JDI – Quem quiser conhecer mais do seu trabalho, como encontrar?

FO – Eu sugiro que procure no Youtube por Revolução Industrial Brasileira. Ali é onde mais atuo na defesa de uma pauta desenvolvimentista para o Brasil.

JDI – Deixe um recado para os leitores do Jornal de Itu.

FO – Thomas Piketty, o célebre autor de O Capital no Século XXI, recentemente disse que o mundo vive um contexto similar ao que se vivia logo antes da Revolução Francesa. Uma crescente sensação de injustiça entre as maiorias sociais, um descontentamento com a indecente concentração de renda e uma hipocrisia no debate público que insiste em fechar os olhos para tudo isso. Eu concordo com ele. No Brasil, já há gente caçando lagartos no Rio Grande do Norte e fila para comprar restos de osso em açougues. A eleição vem aí e nada indica que vamos debater o desemprego crônico e o empobrecimento da sociedade. Enquanto isso, privilegiados usam as redes sociais para esfregar na cara dos demais seus investimentos financeiros e em moedas digitais como Bitcoin. Não é um contexto amigável. “O Ancap” é um livro sobre isso, é uma crítica à época.


O ANCAP

Sobre o livro

Todos sentem a decadência econômica e social gritante que afeta as sociedades ocidentais, em especial os países de renda média como o Brasil. Mas ao mesmo tempo, a ideia de ficar rico por meio do mercado financeiro capturou parte importante da geração mais jovem.

Esta disjuntiva colocada para as sociedades ocidentais é o tema de O Ancap, romance de estreia do jornalista Fausto Oliveira.

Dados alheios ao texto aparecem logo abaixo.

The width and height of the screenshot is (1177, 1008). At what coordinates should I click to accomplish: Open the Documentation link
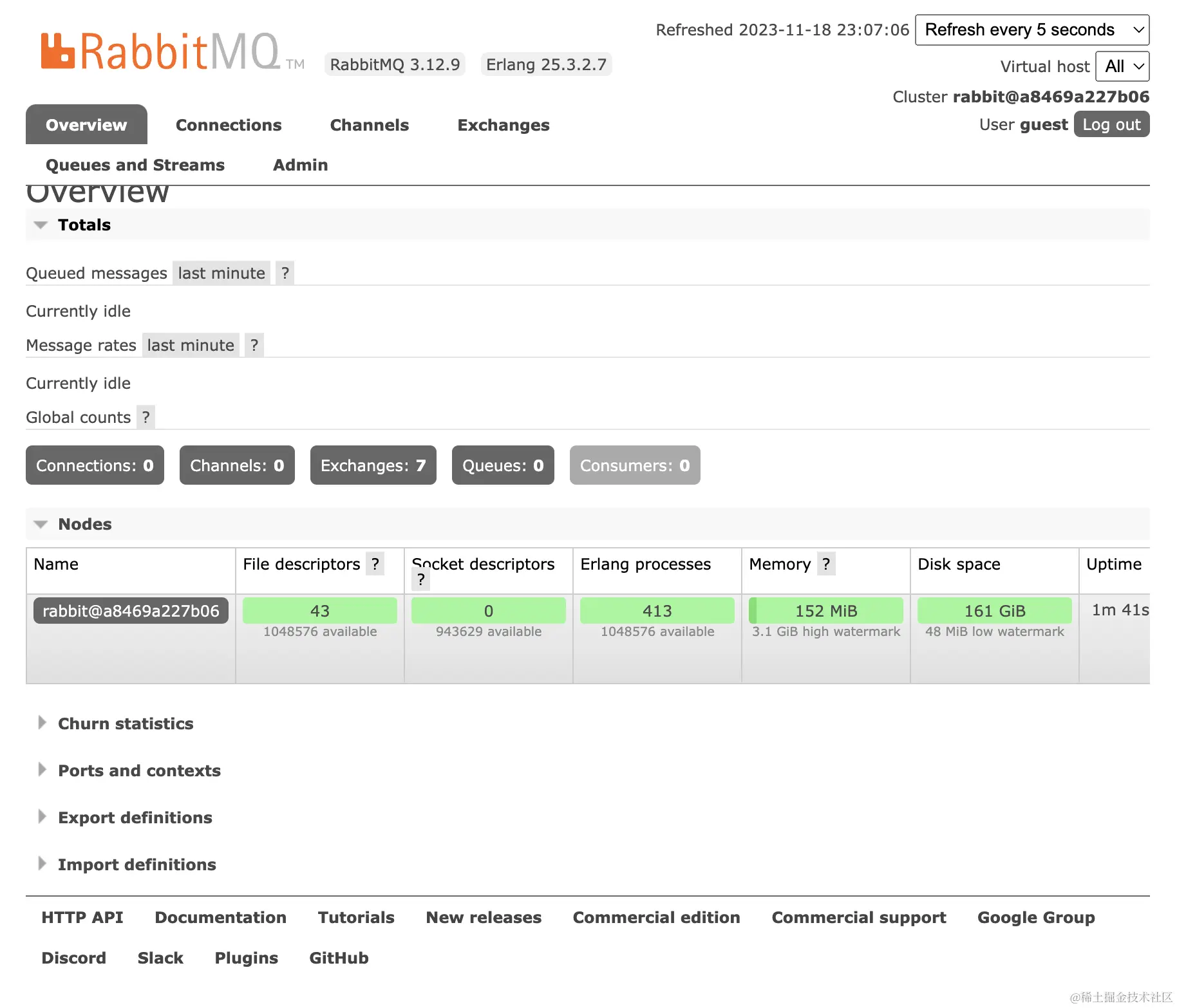[x=220, y=917]
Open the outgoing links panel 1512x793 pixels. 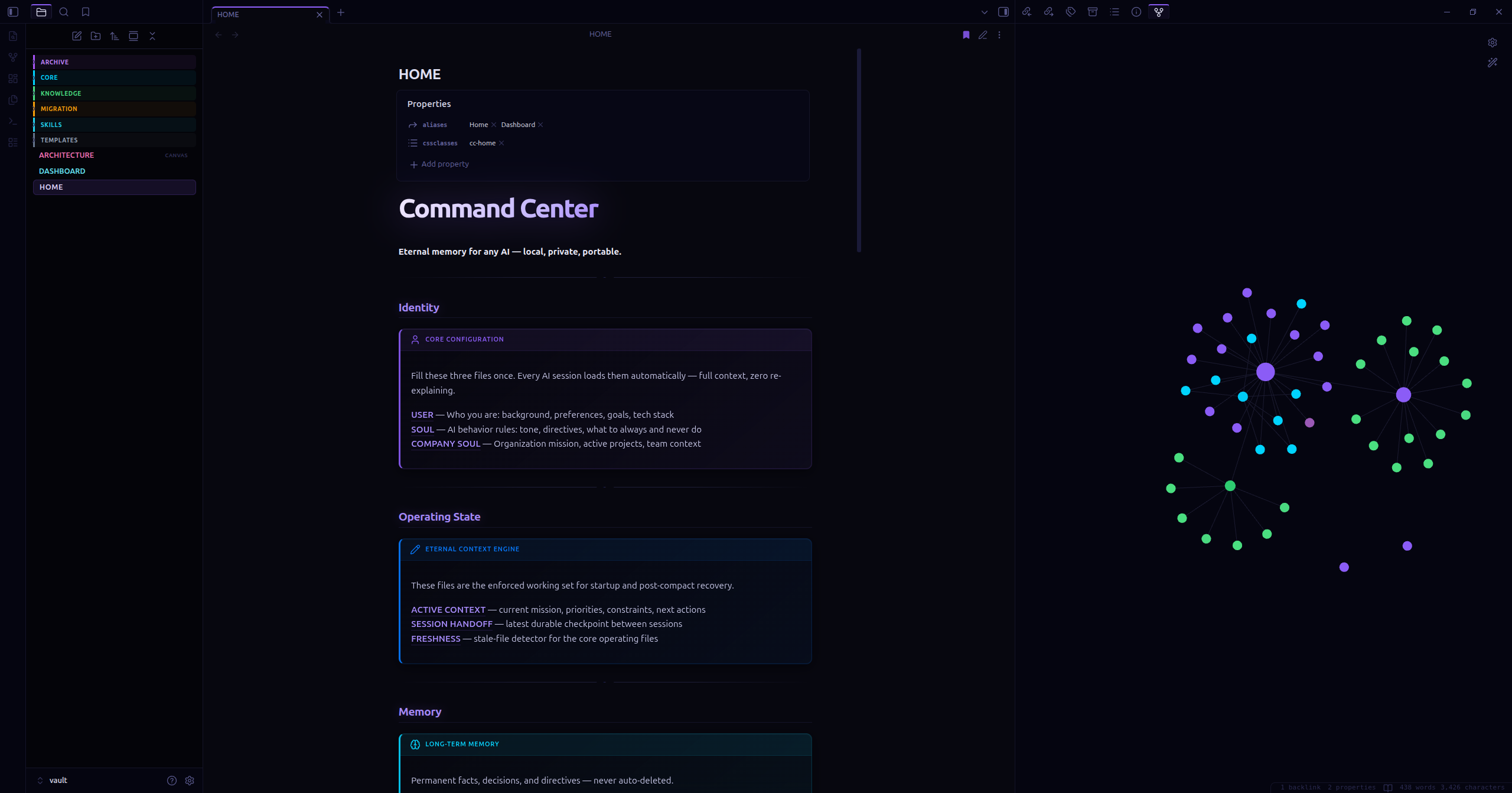click(1048, 12)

Nele, dois jovens estudantes de Economia rompem sua amizade porque um deles adere às ideologias de supremacia do indivíduo, e se torna um trader milionário e youtuber influente. O outro se forma e abre um empreendimento industrial igualmente bem-sucedido. Seus caminhos voltam a se cruzar quando o ex-amigo Ancap é envolvido em um lobby empresarial sigiloso que quer usar sua influência na internet para tomar de assalto o sistema público de saúde.

O Ancap é um relato cético, mas esperançoso, sobre a deterioração da solidariedade social e o avanço dos individualismos extremados por meio da internet. É um livro que questiona os limites da ação política sob a hegemonia das redes sociais, as possibilidades econômicas para a superação da pobreza em uma economia dominada pelas finanças, as distorções sistemáticas de conceitos consagrados com objetivo de lucro, e a depravação cultural do individualismo levado ao extremo.